A suicide bomb attack in northern Afghanistan has left at least 10 people dead, officials say.
Sources told the BBC the bomber had targeted a meeting of officials in Maymana, capital of Faryab province.
More than 20 people were hurt, a number critically. Nato said three service members were killed in a blast in the north on Wednesday but has not linked it to the Faryab incident.
Attacks in northern Afghanistan are far less common than in the south and east.
Nato's Isaf force said it was aware of "reported civilian/military casualties" in Faryab but was still investigating and stressed it had not yet made any announcement related to victims there.
Strategic partnership
The BBC's Bilal Sarwary in Kabul says a suicide attacker on a motorbike approached the meeting near the main vegetable market, which was packed with shoppers as well as Afghan and Western security forces.
A former MP, Haji Ahmad Khan, told the BBC: ''There was a big function in Maymana. The suicide attacker got inside the meeting and attacked. There is blood everywhere. There are body parts scattered.''
A senior police official in Maymana added: ''Most of those killed and injured are local shopkeepers."
A spokesman for the regional Afghan command said two women and two children were among the dead.
Four policemen are also reported to have been killed.
The Taliban said they carried out the attack.
Most of the foreign forces in Faryab are Norwegians but a spokesman for the country's army told AFP none of its troops were nearby.
Norway currently contributes some 400 soldiers to the 130,000-strong Isaf that is fighting the Taliban-led insurgency. Norway has lost 10 personnel since the Nato-led invasion took place in 2001.
Most of the Isaf force is due to be withdrawn from Afghanistan by the end of 2014.
Nato and the government of President Hamid Karzai are still working on a strategic partnership agreement on Nato involvement after 2014.
In a separate incident, the police chief of Chardara district in Kunduz province told the BBC that a local police official had turned his gun on his commander and two of the commander's bodyguards, killing all three before fleeing.

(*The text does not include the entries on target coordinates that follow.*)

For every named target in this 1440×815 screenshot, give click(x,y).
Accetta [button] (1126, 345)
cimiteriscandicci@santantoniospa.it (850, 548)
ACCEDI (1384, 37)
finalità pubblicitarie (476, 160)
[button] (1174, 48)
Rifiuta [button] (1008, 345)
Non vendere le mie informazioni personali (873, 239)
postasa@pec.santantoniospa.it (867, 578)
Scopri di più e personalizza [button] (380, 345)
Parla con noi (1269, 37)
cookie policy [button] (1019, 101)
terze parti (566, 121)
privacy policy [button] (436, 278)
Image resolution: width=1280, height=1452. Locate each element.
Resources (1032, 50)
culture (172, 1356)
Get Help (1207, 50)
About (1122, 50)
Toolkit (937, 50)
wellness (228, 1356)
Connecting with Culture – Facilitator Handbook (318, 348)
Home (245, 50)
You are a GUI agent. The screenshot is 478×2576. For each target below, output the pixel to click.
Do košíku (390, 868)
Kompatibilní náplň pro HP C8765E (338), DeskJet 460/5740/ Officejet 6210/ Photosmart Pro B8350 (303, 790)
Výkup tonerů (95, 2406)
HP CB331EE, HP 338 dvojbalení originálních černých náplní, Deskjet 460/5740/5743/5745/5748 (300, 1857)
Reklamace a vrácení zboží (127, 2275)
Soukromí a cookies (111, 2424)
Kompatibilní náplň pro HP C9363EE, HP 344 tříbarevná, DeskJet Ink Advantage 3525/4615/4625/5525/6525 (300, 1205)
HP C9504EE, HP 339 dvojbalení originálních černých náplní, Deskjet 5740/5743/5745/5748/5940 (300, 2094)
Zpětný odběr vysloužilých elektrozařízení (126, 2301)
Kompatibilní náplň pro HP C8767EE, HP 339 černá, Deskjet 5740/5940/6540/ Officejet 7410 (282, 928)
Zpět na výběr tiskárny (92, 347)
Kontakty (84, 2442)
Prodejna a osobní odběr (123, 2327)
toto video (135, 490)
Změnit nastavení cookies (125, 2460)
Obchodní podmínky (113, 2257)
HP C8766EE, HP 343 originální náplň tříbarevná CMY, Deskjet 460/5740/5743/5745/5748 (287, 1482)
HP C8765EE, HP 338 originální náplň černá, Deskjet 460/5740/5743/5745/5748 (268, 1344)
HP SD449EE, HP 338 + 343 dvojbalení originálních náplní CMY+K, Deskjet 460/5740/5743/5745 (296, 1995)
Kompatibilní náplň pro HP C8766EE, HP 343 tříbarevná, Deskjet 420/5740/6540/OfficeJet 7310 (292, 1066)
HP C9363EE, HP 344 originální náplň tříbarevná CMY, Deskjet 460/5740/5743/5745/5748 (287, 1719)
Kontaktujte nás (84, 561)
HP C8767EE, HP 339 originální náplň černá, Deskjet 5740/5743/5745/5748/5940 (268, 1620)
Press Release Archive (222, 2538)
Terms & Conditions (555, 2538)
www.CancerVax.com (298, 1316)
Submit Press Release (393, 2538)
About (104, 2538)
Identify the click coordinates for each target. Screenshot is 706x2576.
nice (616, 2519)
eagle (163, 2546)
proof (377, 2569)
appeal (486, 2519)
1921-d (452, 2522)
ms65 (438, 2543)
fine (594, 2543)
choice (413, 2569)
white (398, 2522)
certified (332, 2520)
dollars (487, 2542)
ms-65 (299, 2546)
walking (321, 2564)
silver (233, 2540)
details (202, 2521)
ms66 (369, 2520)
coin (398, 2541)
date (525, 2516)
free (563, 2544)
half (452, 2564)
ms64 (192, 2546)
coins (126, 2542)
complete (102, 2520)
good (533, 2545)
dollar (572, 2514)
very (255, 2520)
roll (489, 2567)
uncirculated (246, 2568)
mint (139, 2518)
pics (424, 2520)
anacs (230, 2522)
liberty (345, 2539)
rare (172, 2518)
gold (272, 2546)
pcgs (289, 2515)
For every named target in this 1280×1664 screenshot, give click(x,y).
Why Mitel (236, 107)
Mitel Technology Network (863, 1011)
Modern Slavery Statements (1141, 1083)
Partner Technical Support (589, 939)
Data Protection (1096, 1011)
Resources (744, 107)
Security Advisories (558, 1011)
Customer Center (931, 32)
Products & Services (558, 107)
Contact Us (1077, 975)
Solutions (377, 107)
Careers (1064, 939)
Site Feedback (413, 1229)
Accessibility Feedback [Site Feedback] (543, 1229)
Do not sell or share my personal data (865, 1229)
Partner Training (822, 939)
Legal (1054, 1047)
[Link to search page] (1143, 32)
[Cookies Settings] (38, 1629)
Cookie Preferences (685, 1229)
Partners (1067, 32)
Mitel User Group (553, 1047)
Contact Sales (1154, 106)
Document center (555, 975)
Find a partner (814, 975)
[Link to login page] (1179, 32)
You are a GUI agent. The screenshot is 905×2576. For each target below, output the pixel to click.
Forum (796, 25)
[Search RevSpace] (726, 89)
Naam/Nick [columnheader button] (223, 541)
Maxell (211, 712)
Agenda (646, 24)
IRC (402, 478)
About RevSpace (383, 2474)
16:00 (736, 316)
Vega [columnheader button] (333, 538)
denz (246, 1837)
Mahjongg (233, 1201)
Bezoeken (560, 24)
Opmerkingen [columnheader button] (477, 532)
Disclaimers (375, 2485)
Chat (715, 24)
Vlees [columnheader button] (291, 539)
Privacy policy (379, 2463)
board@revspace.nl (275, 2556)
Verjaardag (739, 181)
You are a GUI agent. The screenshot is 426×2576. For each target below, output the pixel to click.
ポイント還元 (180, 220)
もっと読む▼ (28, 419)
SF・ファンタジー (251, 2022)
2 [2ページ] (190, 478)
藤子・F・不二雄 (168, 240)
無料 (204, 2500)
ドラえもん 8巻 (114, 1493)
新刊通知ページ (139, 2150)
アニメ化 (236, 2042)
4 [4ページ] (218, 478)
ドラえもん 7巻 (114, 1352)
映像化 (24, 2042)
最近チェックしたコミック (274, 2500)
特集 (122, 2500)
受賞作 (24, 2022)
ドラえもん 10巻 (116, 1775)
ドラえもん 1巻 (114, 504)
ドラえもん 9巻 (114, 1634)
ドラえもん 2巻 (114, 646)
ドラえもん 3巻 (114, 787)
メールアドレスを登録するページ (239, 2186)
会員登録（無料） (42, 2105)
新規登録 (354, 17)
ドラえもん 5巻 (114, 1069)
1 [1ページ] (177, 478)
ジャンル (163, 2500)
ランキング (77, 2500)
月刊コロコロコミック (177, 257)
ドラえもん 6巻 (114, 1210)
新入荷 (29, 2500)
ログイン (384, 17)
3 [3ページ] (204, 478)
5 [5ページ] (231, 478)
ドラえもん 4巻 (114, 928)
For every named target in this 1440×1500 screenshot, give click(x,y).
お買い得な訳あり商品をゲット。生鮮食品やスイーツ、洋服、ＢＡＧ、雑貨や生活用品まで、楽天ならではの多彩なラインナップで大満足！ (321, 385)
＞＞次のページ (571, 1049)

The commander was a former Taliban member who joined the government last year.
The Taliban have continued their campaign of gun and bomb attacks on Nato forces this year, with almost 100 service members killed.
The number of incidents rose after the burning of Korans by US troops at base in February.
Tensions were further inflamed by the killing of 17 Afghan civilians, including nine children on 11 March by US Staff Sgt Robert Bales, 38, in their homes in Kandahar province.